Start of PROVIDED DATA

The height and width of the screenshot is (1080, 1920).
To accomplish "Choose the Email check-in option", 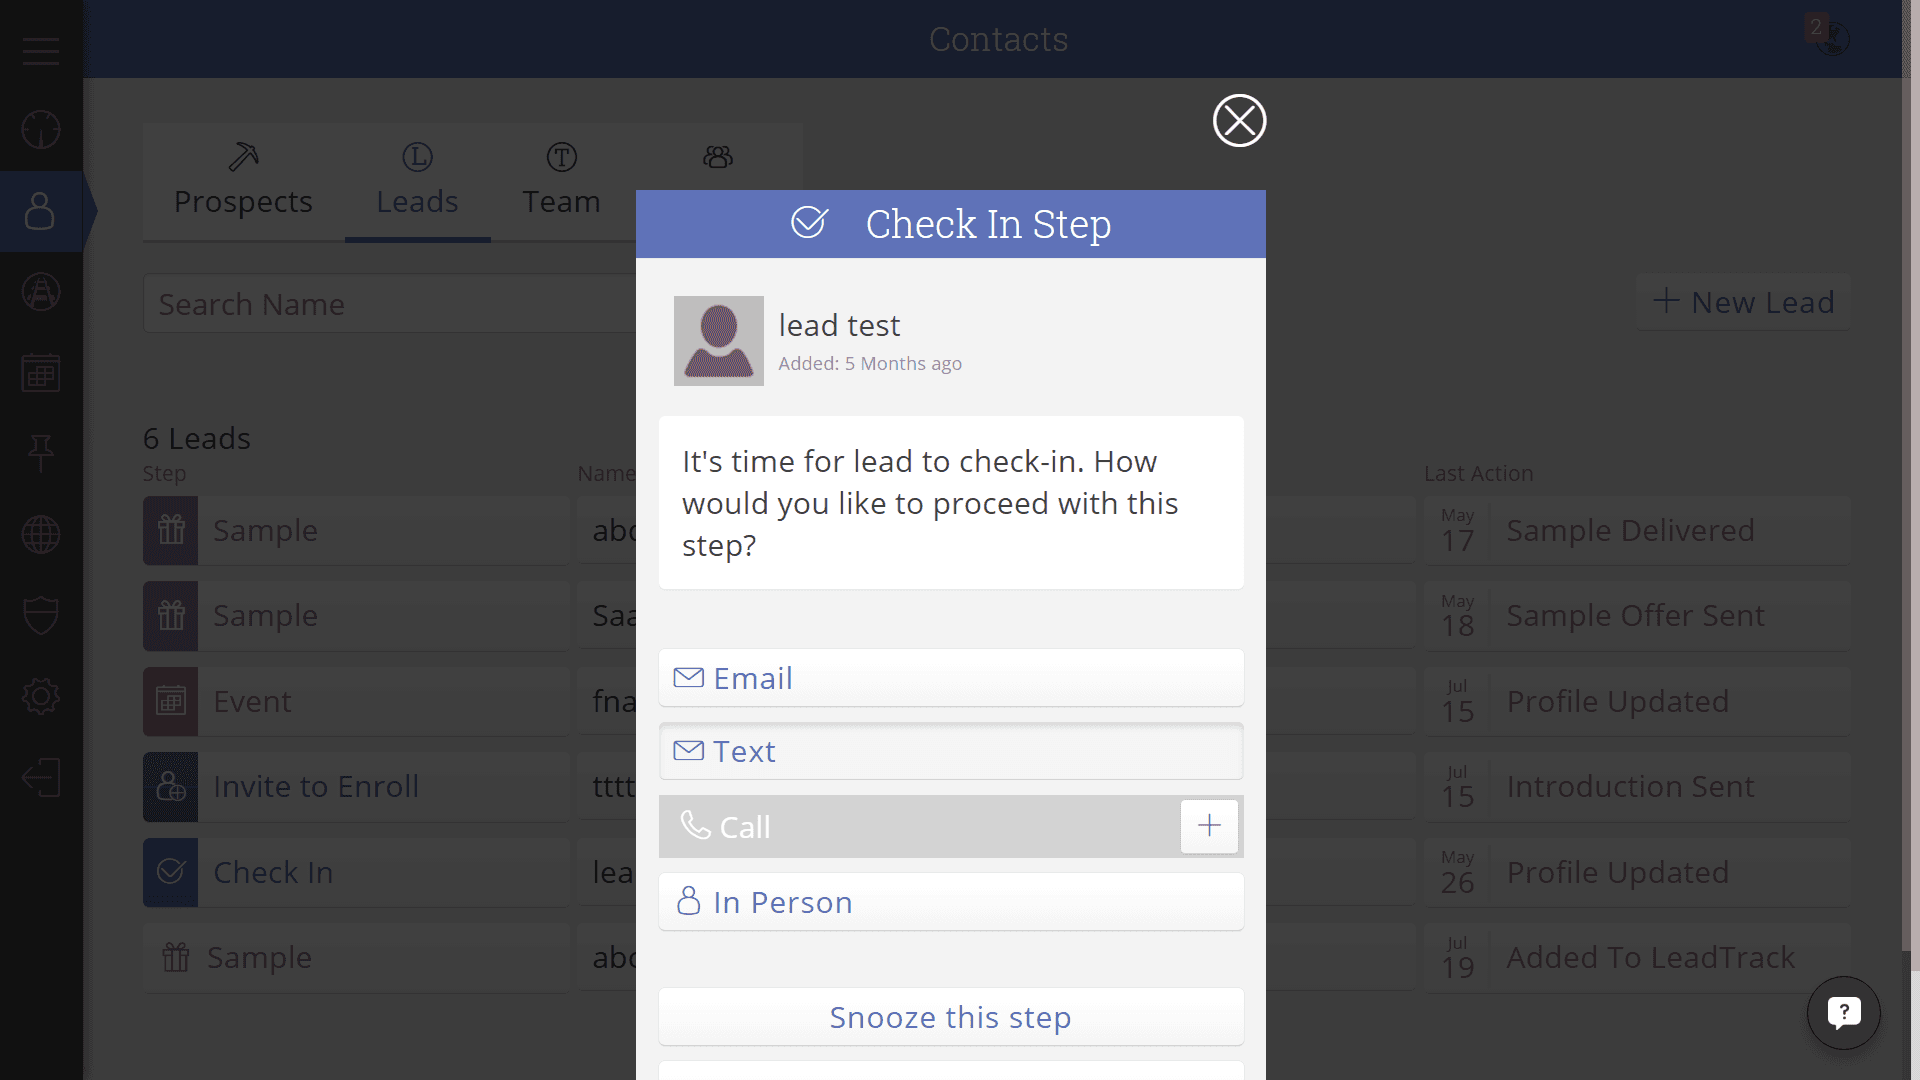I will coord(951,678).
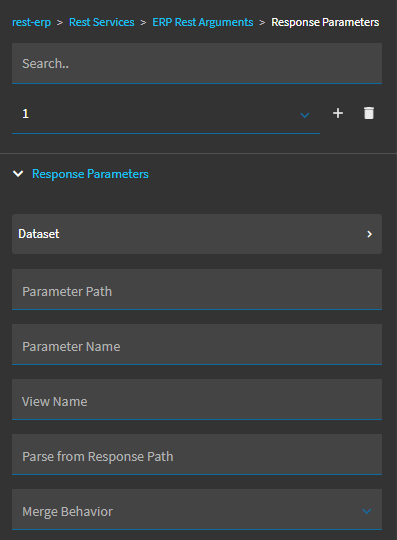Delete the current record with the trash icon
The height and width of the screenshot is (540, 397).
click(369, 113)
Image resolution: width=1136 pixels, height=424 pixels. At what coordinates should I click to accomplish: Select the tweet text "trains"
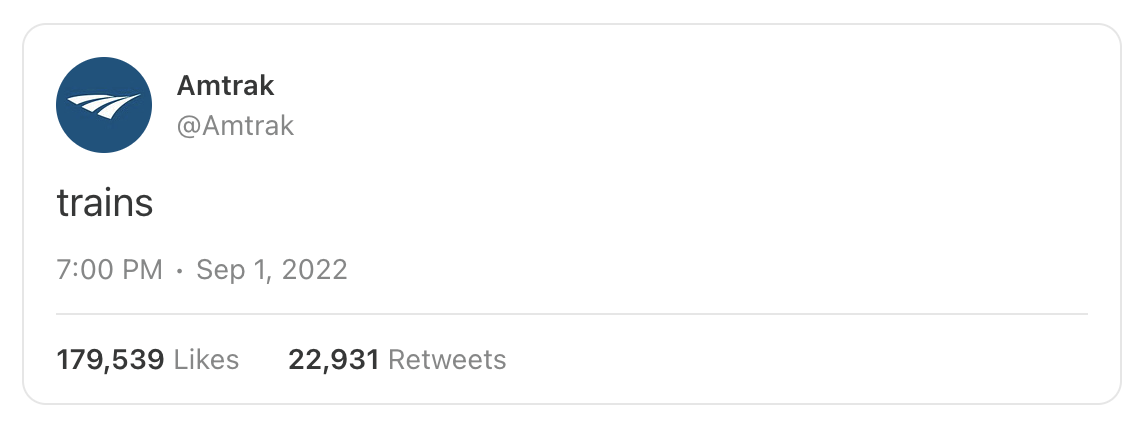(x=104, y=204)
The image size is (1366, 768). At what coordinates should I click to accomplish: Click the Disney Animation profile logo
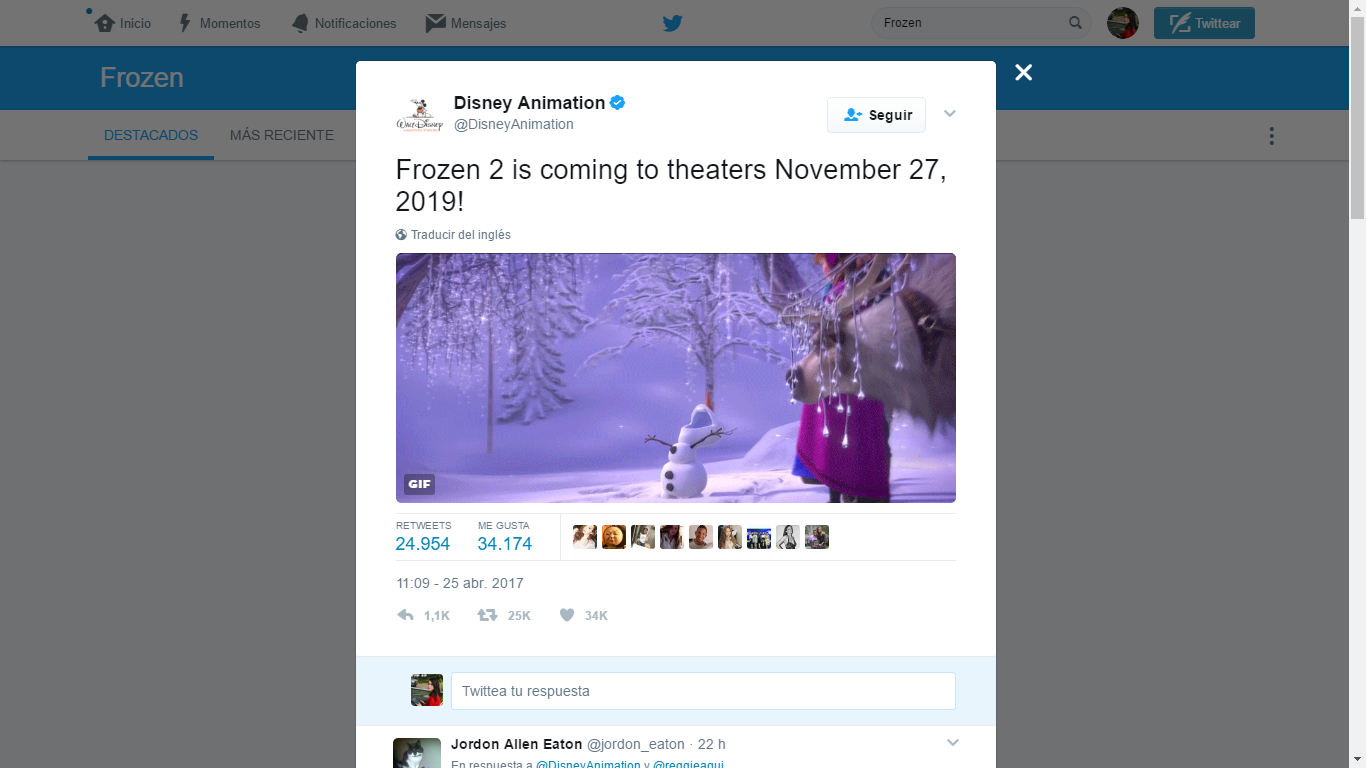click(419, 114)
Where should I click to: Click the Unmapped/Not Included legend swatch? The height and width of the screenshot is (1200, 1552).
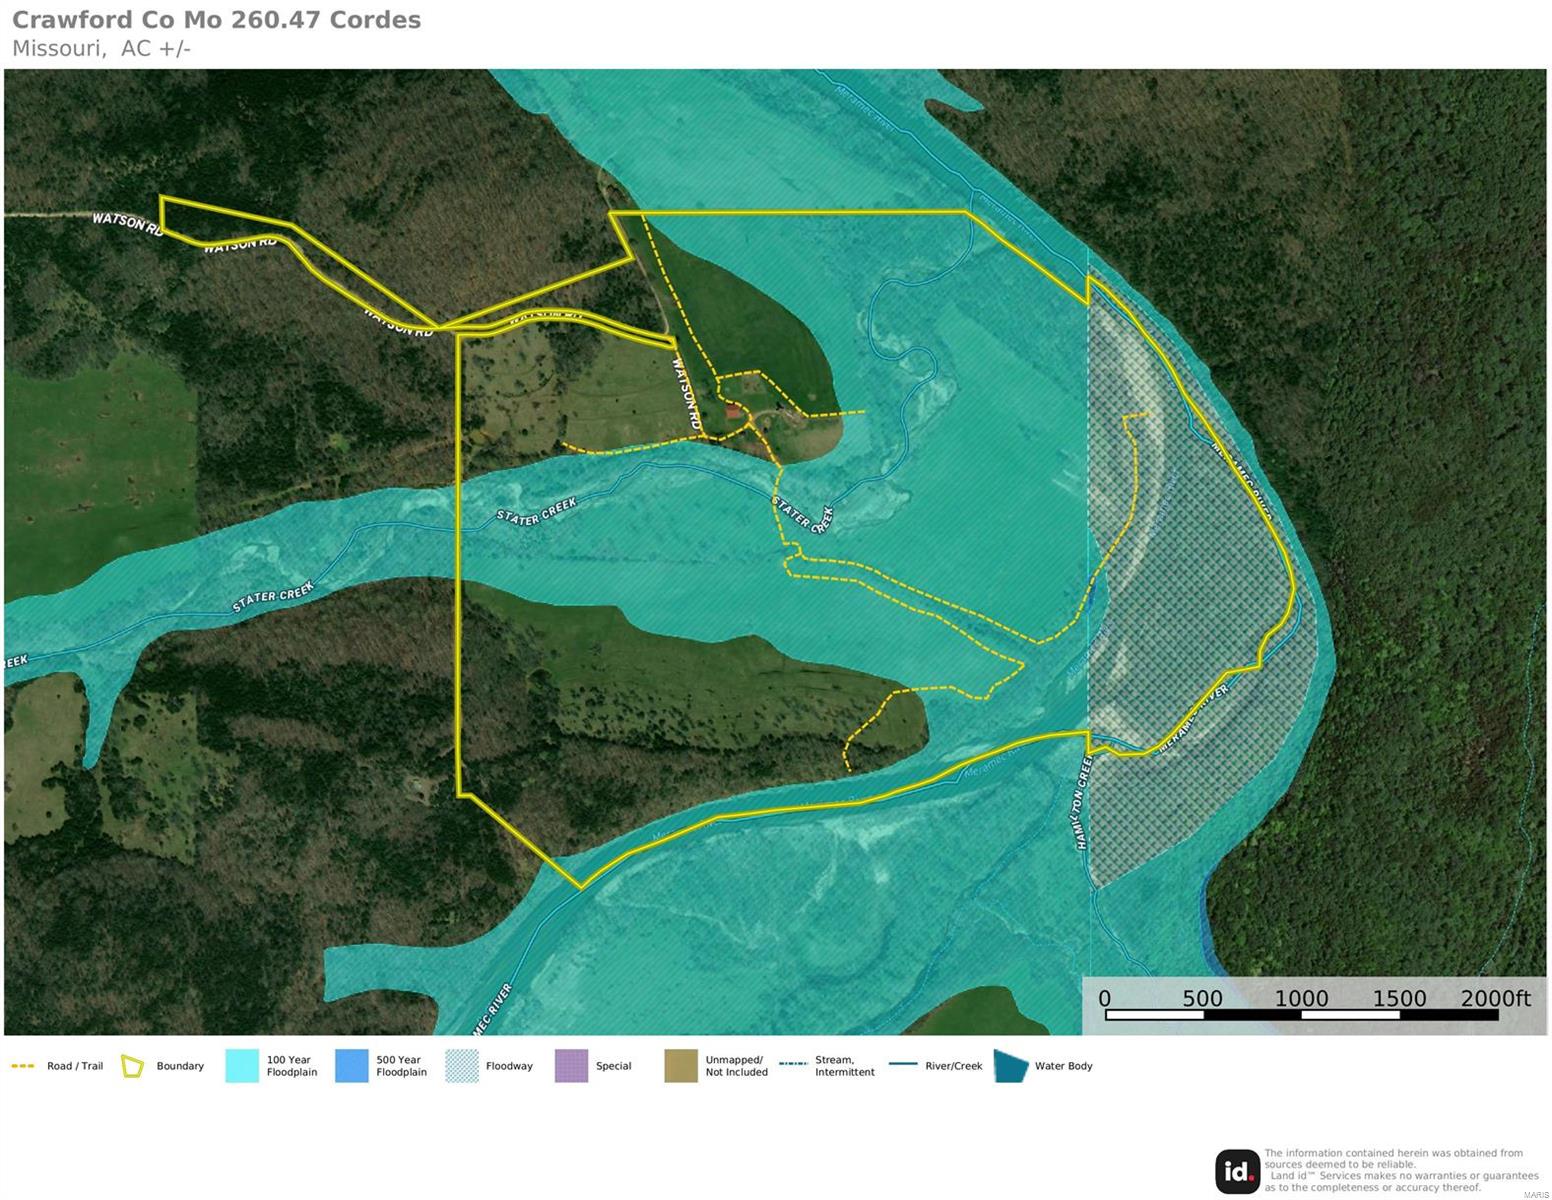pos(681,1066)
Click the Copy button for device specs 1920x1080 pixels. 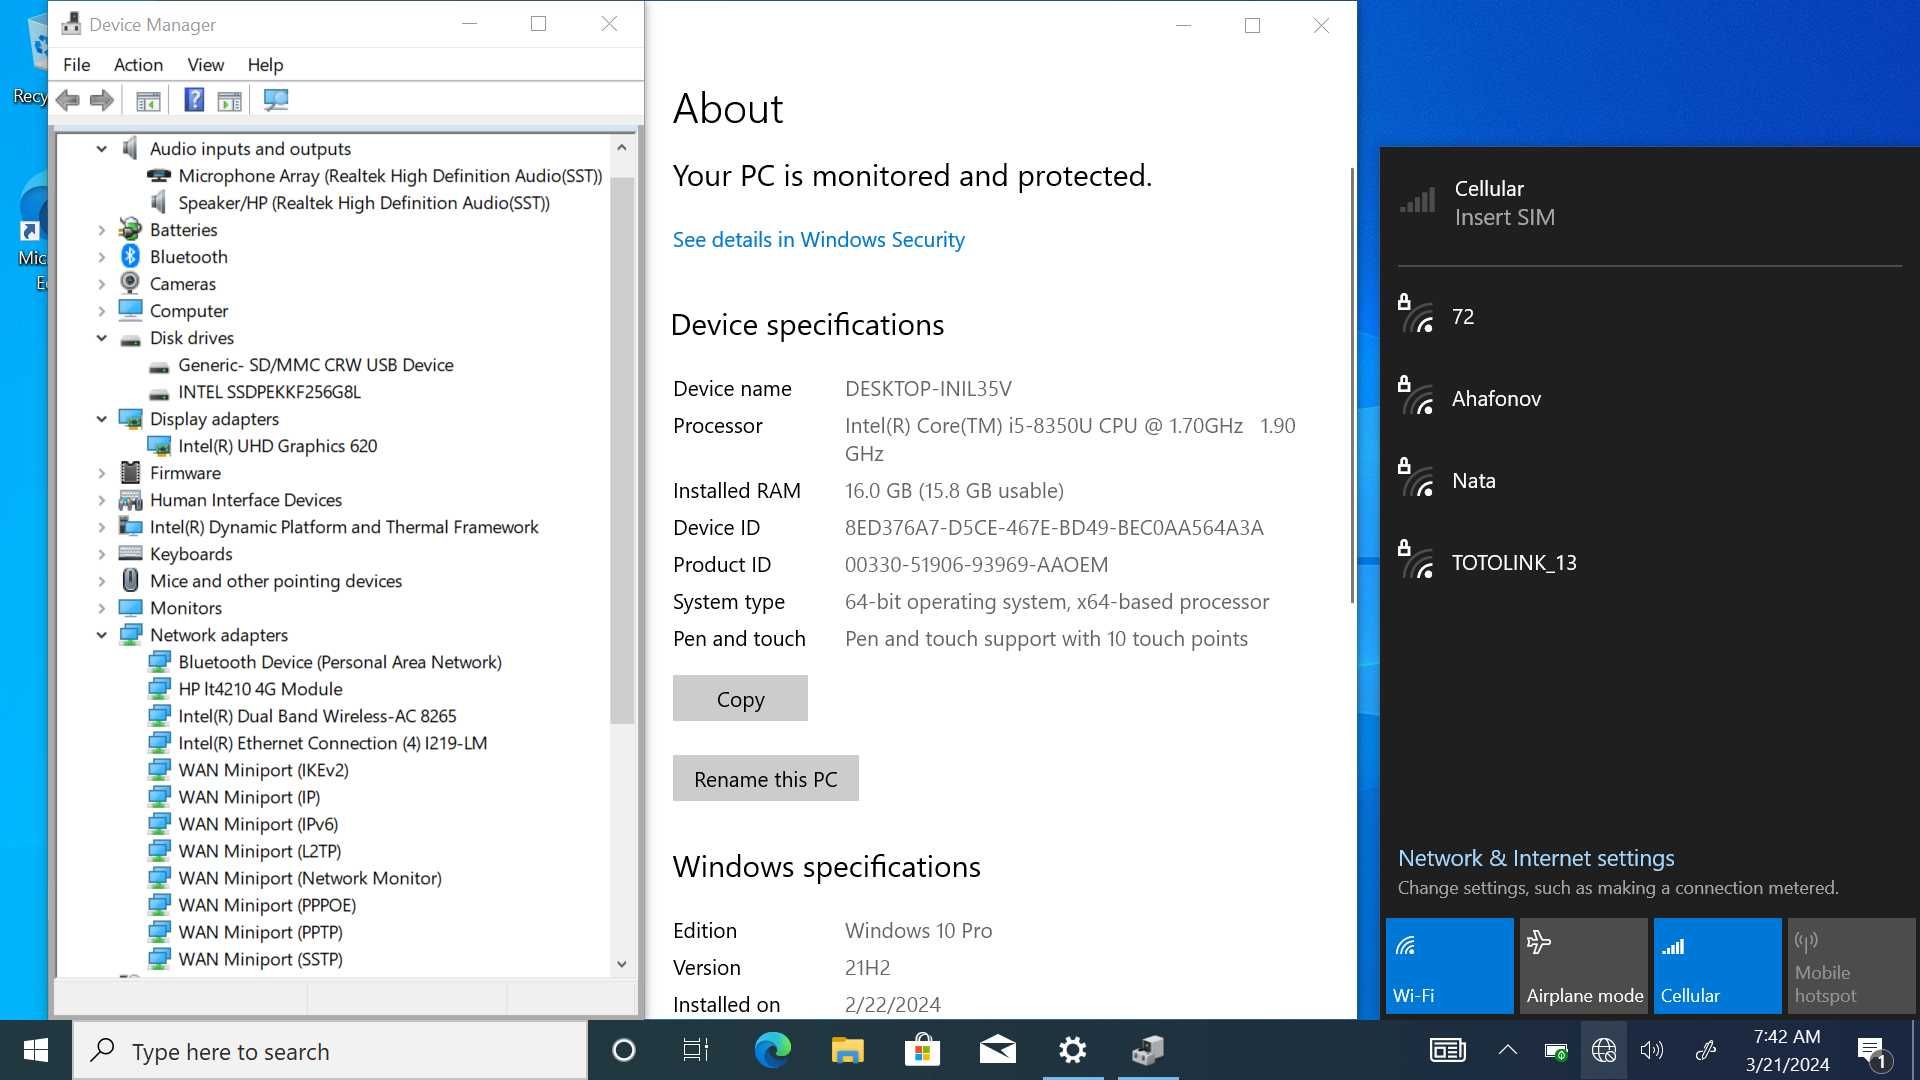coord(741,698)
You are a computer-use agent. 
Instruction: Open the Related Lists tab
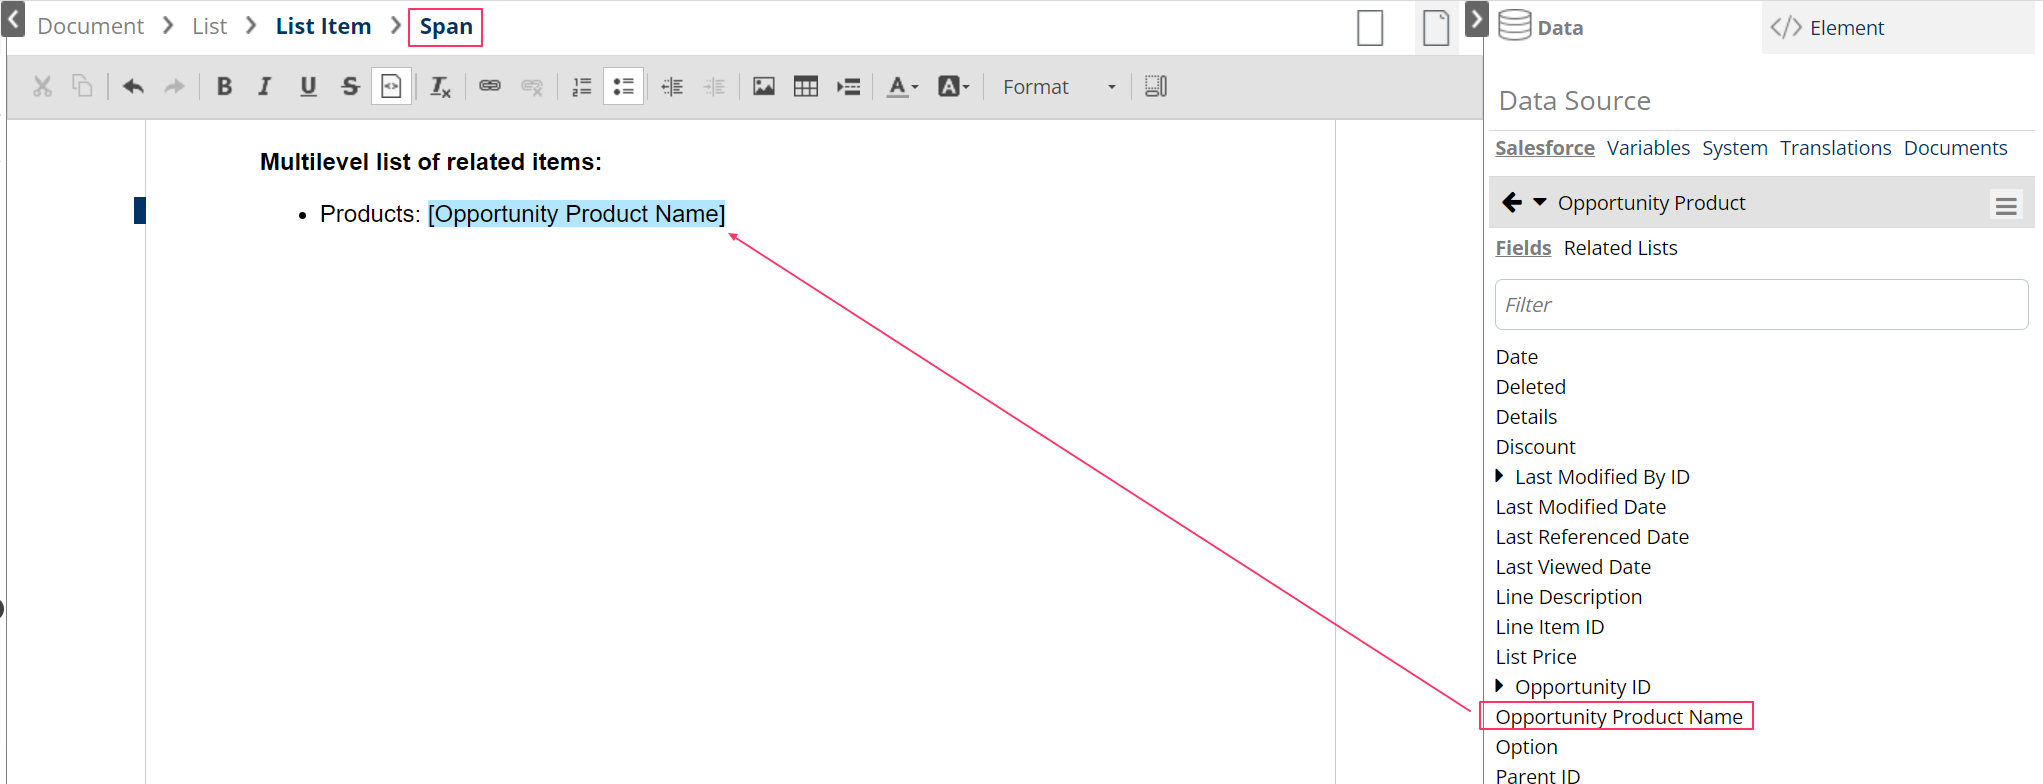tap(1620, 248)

End of PROVIDED DATA

WORK TO BE COMPLETED => Reproduce, word for word, every line from the one that contains "You are a computer-use agent." to the end of the data, including both ends; omit all pictures.

RESULT OF THE EXERCISE =>
You are a computer-use agent. 
Instruction: Open the Related Lists tab
tap(1620, 248)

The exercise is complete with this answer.